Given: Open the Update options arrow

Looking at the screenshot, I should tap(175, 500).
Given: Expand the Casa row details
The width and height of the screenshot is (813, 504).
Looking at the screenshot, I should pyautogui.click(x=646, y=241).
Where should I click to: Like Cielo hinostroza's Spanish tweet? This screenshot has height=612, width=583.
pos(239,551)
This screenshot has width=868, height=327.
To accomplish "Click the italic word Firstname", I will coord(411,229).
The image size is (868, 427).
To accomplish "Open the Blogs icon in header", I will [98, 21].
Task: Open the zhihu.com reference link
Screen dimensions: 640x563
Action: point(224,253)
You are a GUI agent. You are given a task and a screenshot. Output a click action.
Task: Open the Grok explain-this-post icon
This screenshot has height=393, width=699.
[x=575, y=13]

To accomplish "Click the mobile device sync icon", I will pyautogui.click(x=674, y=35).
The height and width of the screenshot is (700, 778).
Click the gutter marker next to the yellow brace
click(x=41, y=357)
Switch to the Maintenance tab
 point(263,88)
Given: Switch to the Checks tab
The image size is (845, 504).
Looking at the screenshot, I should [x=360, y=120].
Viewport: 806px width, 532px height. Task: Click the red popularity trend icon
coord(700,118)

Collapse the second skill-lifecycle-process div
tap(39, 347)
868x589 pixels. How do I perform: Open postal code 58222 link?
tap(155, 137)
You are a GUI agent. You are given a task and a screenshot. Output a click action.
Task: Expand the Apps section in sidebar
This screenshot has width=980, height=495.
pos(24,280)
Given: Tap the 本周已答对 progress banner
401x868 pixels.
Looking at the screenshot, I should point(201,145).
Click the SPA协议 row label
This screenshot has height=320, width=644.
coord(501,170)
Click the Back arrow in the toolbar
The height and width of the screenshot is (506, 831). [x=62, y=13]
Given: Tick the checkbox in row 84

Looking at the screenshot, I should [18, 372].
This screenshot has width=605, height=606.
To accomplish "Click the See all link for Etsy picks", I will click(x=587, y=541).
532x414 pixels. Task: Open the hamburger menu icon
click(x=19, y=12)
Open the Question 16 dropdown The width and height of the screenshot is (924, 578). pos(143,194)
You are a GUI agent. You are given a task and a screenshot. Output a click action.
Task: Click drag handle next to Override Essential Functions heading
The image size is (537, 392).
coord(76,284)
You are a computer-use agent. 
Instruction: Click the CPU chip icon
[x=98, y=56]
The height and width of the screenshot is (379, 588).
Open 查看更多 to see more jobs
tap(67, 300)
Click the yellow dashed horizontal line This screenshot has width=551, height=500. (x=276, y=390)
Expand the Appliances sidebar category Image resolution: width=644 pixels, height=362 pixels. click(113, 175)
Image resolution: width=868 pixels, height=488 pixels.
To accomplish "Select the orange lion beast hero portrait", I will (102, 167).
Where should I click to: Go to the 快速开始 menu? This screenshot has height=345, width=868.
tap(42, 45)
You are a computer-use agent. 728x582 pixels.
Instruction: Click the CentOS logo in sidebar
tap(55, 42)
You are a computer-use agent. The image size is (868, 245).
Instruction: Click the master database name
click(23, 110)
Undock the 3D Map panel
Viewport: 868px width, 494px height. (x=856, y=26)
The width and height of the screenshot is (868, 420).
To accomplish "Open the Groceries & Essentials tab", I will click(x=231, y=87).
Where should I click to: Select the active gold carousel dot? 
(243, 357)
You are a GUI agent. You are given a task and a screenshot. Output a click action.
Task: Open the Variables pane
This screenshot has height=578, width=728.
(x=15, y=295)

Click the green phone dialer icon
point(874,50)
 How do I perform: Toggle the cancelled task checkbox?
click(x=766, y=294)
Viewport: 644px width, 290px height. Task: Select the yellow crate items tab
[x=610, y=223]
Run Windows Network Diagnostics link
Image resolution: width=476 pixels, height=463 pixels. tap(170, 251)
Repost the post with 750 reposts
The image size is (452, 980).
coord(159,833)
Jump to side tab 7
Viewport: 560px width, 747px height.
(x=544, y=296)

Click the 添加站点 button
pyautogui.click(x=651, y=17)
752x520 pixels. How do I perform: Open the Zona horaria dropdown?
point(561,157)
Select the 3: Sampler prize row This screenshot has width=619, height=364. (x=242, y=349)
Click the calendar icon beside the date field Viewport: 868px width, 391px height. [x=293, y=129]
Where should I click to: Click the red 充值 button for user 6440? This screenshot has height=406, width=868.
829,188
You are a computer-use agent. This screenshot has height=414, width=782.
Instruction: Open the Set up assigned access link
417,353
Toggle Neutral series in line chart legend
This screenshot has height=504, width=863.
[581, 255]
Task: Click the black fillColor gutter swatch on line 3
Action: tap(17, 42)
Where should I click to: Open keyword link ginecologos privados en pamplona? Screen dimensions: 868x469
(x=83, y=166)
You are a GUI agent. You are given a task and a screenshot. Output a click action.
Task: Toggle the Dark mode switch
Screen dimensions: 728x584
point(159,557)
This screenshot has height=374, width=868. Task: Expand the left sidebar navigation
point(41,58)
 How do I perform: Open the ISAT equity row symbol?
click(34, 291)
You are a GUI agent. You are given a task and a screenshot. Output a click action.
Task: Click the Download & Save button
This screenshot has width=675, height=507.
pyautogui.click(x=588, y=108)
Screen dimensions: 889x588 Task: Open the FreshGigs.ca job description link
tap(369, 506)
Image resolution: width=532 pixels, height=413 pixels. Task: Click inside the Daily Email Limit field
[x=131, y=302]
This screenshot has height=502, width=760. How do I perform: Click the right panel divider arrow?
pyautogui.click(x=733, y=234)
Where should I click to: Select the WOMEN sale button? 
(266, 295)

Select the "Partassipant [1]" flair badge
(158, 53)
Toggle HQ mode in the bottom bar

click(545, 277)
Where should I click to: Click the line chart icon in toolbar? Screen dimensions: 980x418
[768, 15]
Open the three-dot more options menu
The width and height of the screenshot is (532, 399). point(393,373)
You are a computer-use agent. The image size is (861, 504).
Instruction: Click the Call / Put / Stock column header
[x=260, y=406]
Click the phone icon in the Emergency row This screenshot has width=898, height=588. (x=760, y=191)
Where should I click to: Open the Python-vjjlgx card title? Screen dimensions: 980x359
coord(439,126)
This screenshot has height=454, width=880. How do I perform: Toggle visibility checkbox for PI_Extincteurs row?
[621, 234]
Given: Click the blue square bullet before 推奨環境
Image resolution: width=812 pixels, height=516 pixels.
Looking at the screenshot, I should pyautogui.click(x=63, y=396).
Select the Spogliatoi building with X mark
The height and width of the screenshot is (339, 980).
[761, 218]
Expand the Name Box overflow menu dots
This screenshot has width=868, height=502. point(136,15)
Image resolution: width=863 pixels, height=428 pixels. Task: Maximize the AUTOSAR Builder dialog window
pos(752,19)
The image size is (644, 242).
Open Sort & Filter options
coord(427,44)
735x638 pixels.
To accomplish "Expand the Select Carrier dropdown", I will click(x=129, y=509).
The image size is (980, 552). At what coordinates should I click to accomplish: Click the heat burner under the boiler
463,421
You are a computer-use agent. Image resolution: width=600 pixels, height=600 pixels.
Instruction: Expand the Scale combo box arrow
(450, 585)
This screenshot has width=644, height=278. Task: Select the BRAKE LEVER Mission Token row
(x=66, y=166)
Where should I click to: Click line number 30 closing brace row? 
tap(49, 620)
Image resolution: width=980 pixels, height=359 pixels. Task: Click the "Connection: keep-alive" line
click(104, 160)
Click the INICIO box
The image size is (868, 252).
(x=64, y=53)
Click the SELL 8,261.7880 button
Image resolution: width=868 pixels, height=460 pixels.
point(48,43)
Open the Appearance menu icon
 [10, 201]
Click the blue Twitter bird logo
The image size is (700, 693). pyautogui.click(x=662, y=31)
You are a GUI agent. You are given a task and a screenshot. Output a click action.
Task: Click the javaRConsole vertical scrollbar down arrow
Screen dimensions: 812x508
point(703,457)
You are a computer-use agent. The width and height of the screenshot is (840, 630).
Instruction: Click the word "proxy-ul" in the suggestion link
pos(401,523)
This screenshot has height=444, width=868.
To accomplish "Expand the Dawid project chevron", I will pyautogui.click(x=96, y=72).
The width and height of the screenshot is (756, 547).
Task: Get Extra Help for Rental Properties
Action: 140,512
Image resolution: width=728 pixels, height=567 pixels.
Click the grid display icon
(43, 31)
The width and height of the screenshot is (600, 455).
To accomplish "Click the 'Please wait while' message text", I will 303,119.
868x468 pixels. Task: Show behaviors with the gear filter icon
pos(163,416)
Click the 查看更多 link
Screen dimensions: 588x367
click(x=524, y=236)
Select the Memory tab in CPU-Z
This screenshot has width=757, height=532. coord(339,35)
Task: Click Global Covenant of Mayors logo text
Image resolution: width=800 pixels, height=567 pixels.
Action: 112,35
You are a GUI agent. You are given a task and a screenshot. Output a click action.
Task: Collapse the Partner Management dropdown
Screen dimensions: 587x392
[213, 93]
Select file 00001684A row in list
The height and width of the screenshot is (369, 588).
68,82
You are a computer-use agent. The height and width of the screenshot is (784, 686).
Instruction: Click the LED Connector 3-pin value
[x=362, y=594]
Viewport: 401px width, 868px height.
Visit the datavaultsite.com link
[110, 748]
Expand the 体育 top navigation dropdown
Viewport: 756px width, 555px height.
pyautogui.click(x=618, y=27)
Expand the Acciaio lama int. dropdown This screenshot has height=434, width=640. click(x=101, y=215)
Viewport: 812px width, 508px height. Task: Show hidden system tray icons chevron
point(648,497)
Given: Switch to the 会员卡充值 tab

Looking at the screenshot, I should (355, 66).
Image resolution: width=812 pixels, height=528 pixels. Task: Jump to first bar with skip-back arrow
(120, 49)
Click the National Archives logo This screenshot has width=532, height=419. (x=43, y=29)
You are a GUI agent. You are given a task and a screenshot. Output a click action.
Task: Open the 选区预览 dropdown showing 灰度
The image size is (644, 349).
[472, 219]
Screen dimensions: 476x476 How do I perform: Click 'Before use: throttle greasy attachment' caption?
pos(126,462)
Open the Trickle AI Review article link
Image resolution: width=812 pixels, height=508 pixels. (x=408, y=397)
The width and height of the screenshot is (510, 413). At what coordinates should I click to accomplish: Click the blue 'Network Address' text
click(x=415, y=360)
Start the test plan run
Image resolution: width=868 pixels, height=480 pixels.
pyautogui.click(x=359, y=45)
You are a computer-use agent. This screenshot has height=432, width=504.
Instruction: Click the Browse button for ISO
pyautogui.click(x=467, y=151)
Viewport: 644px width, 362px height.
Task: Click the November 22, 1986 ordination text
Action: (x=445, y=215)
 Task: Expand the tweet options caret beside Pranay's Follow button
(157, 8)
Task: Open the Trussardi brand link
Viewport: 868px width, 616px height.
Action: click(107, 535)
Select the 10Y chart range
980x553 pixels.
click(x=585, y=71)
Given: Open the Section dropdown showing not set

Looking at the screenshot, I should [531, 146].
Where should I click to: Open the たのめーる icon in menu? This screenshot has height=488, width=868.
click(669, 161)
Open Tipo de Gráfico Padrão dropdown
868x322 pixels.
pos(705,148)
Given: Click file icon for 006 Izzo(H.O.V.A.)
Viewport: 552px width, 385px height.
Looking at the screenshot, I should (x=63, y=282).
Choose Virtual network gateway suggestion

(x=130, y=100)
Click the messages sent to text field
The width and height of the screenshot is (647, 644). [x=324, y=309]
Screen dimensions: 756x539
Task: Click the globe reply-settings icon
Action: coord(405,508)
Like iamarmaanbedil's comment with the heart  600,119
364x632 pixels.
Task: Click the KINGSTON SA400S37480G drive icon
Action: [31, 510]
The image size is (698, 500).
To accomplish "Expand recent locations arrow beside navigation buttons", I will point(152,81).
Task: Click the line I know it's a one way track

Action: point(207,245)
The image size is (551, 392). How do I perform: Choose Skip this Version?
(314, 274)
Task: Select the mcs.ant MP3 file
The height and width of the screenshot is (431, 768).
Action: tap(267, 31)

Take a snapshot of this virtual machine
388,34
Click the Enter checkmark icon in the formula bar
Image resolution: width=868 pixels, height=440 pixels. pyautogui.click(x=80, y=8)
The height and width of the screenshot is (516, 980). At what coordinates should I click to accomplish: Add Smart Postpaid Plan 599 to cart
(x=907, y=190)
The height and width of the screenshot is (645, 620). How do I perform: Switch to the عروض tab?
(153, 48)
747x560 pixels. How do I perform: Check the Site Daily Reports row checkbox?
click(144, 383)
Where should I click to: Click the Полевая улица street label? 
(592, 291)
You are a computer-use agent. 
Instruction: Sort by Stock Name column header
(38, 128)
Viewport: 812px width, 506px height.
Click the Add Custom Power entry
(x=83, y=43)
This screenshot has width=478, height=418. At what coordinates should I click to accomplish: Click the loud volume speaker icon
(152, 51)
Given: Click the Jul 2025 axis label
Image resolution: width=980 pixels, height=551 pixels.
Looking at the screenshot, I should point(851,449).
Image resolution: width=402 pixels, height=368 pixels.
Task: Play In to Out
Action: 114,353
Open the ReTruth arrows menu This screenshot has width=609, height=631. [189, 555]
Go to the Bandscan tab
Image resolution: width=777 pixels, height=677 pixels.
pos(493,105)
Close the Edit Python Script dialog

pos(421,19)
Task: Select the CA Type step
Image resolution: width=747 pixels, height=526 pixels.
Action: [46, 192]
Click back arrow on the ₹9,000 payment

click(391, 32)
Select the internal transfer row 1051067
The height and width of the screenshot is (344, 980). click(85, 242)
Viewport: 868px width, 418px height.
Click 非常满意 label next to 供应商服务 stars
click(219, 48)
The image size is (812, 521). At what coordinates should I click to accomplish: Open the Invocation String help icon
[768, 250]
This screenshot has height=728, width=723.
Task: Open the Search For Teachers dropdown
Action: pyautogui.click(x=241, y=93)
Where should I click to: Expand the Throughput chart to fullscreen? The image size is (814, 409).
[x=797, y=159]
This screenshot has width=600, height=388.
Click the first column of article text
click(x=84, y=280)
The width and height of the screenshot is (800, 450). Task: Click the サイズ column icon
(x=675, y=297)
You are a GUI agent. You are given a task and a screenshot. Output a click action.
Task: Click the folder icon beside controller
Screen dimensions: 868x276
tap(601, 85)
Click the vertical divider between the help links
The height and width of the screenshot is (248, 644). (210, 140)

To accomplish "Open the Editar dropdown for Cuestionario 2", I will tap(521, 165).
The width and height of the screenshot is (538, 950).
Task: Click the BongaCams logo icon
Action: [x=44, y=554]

Your objective:
Copy whichever lines of the records above contain the word "computer".

Exercise result:
You are a computer-use agent. 
You are a computer-use agent. 728x582 pixels.
You are a computer-use agent. The image size is (868, 245).
You are a computer-use agent. This screenshot has height=414, width=782.
You are a computer-use agent. The image size is (861, 504).
You are a computer-use agent. Image resolution: width=600 pixels, height=600 pixels.
You are a computer-use agent. The width and height of the screenshot is (840, 630).
You are a computer-use agent. The height and width of the screenshot is (784, 686).
You are a computer-use agent. This screenshot has height=432, width=504.
You are a computer-use agent. 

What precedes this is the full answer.